New Delhi: Food inflation inched up to 8.74 per cent for the week ended April 9, on rising prices of egg, meat, fish and onions, even as a concerned Prime Minister Manmohan Singh called for stepping up efforts to enhance food security.

With food inflation rising from the one-and-half-year low of 8.28 per cent for the week ended April 2, Singh today admitted that persistent inflation, specially of food items, had become a cause for concern.

"We have to make a concerted effort to enhance our food security… during the past year and a half, persistent inflation, especially in the food sector, has become a cause of concern," the Prime Minister said.

The suprise swing in food inflation from a three-week declining trend is likely to add fresh fuel to the government worries.

Even as the Prime Minister said the government has a consistent policy to control inflation without hurting growth, food inflation is marking its own trajectory despite the RBI raising the interest rates eight times since March 2010.

However, the central bank has admitted the limitations of its monetary policy, saying that raising of interest rates has limited impact on food prices, as the root of the problem lies in supply side constraints.

Significantly, Singh today said, "The needs of a growing and increasingly more prosperous population can only be met by enhanced production of a diversified basket of agricultural products."

During the week under review, fruits became dearer by 25.25 per cent on year-on-year, while egg, meat and fish were 14.96 per cent more expensive. Onions became expensive by 8.28 per cent.

"The numbers released today are clear indication that inflation is spreading fast and going out of control. I feel monetary measure alone would not be able to achieve the balance of growth and inflation. Changes have to be made at the fundamental level," said broking firm KASSA`s director Siddharth Shankar.

Yes Bank Chief Economist Shubhada Rao feels the inflation may come down in the coming weeks.

"The base (rate) has a role to play. Food inflation may see some moderation week-on-week as buffer stocks are adequate to calm prices," Rao said, adding, ""We project the WPI to average 8 per cent this fiscal."

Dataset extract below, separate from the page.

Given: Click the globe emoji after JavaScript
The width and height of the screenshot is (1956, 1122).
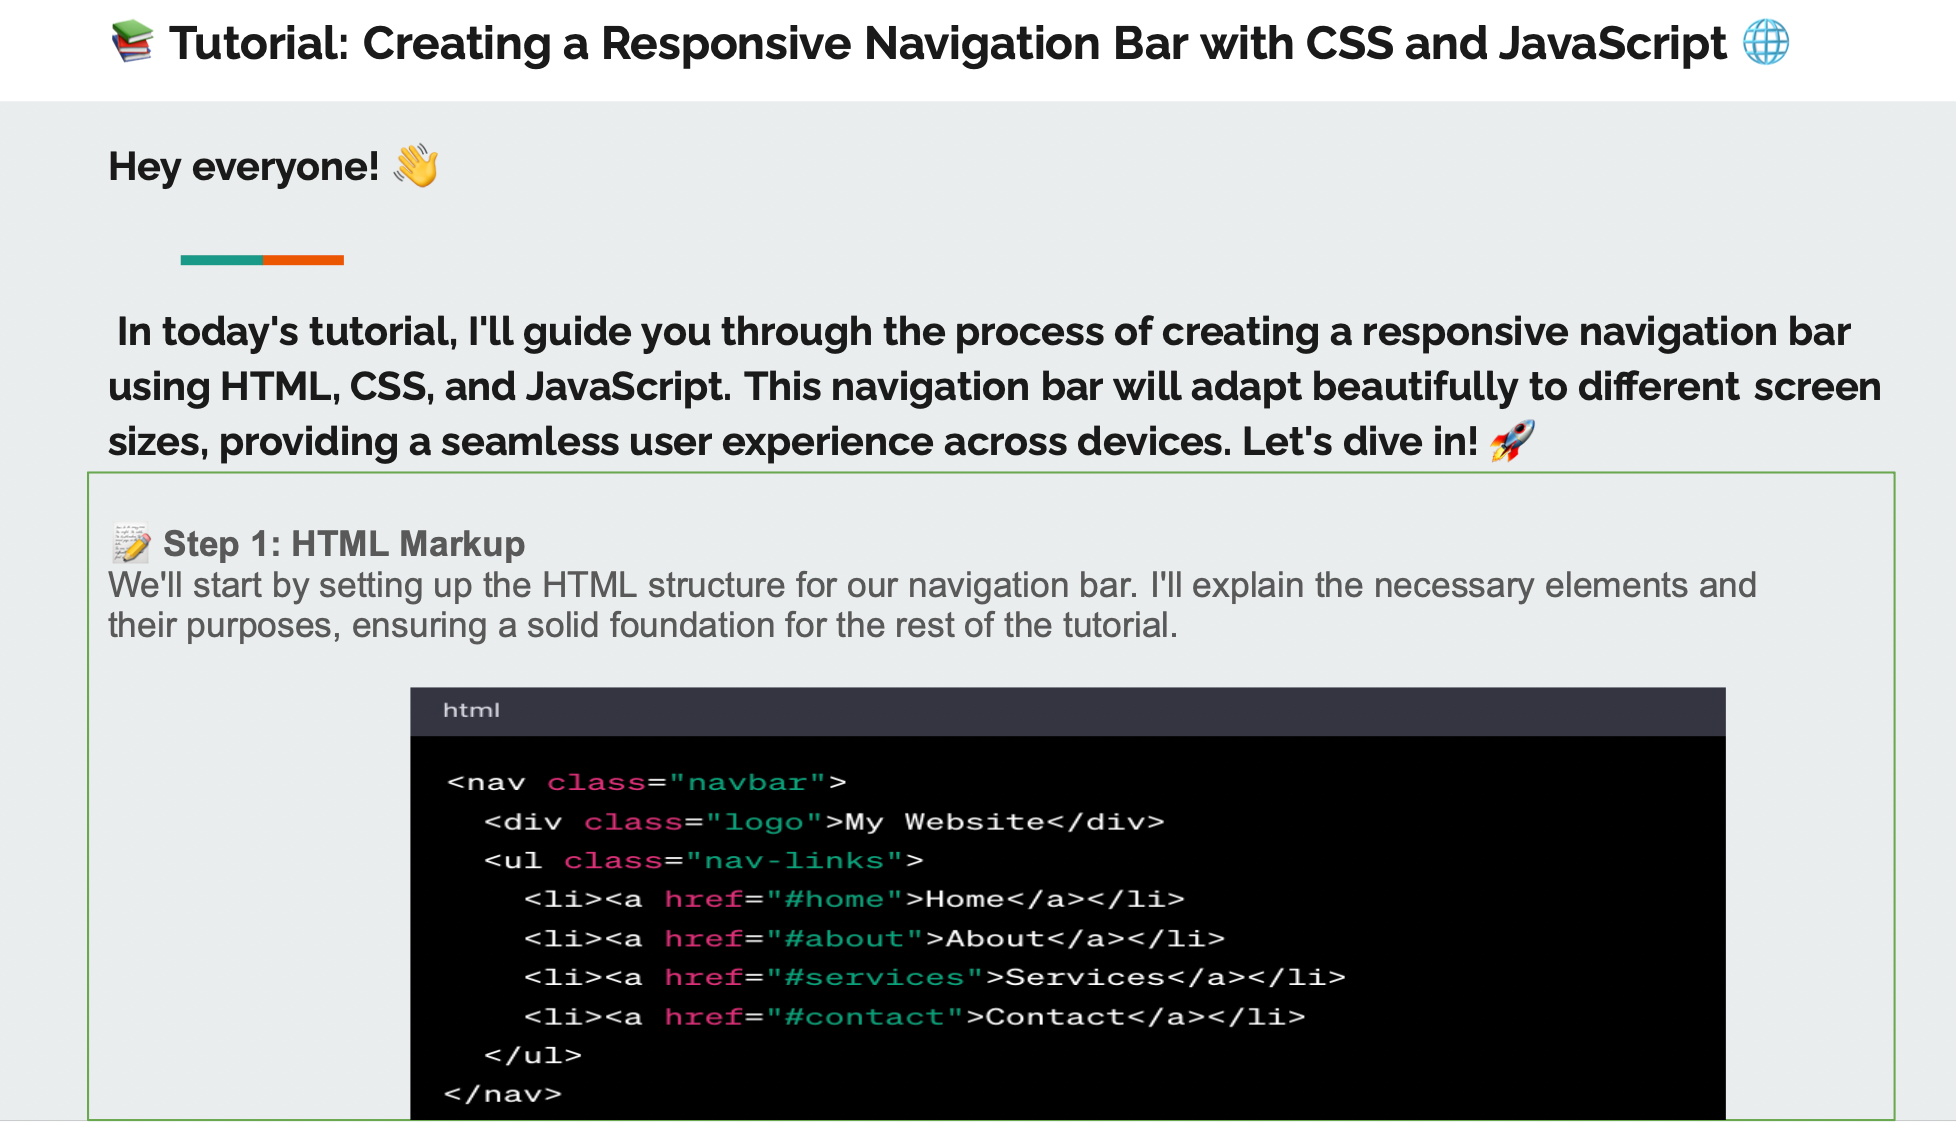Looking at the screenshot, I should pos(1765,43).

Food inflation in the corresponding week of last year was 20.31 per cent.

The Wholesale Price Index (WPI) has remained above the 8 per cent mark since February 2010.

For the week ended April 9, cereals` prices went up by 4.48 per cent on an annual basis and, rice and wheat became expensive by 2.08 per cent and 1.31 per cent, respectively.

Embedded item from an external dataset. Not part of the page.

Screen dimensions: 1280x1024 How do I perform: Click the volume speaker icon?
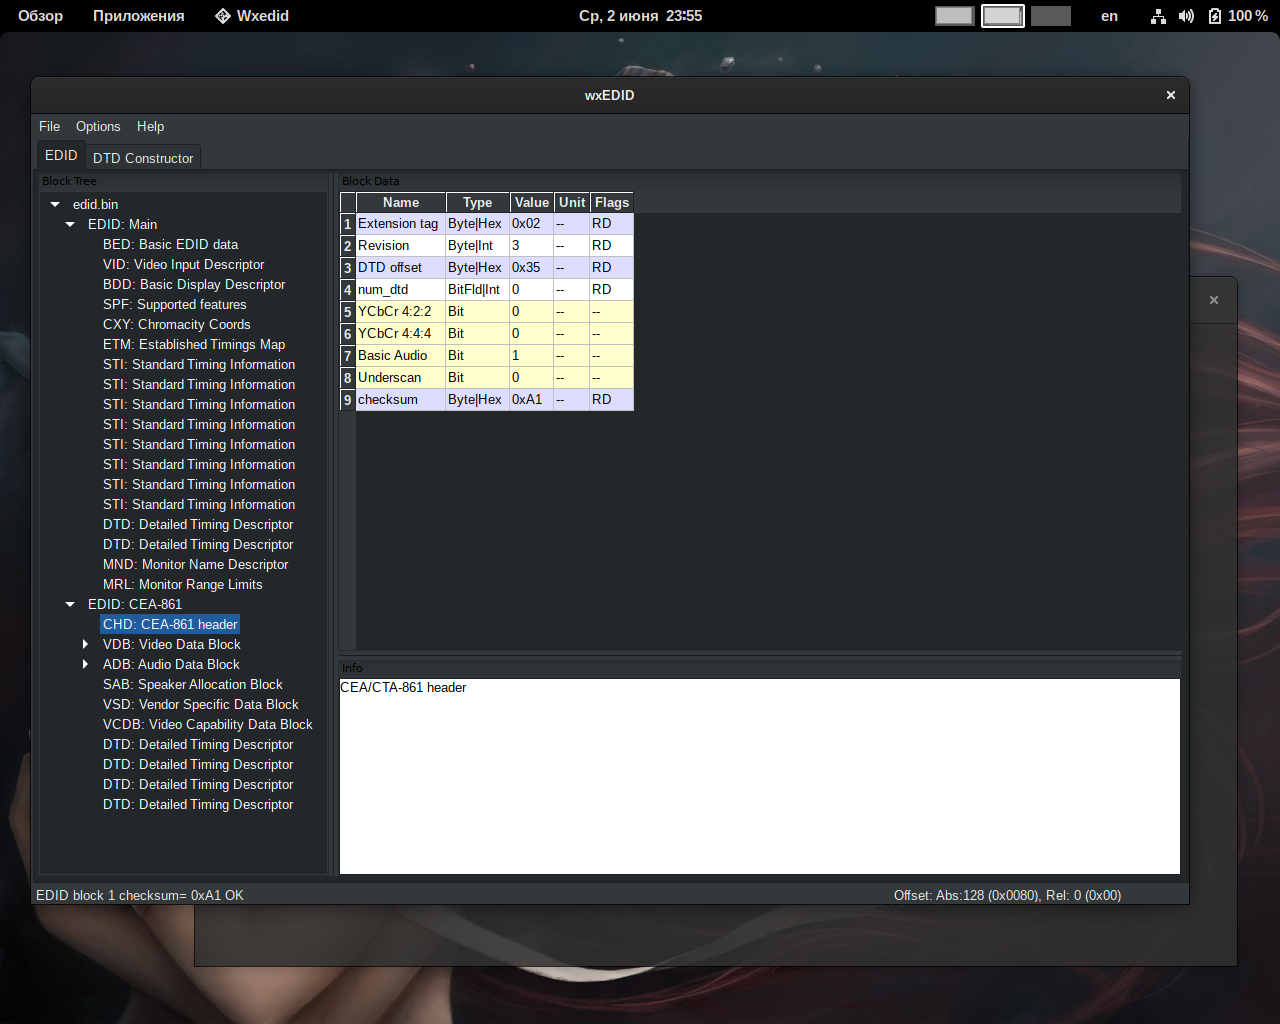click(1186, 16)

Vegetables overall became dearer by 1.53 per cent. Potatoes were up by 1.21 per cent. Milk became expensive by 4.05 per cent on an annual basis.

Pulses, however, bucked the trend and witnessed a decline of 5.67 per cent.

For non-food articles, inflation was 27.69 per cent year-on-year. Fuel and power became dearer by 13.05 per cent, while petrol was up 21.81 per cent.

"Fuel prices may see some upward revision after elections process in four states and one union territory is over," Rao said.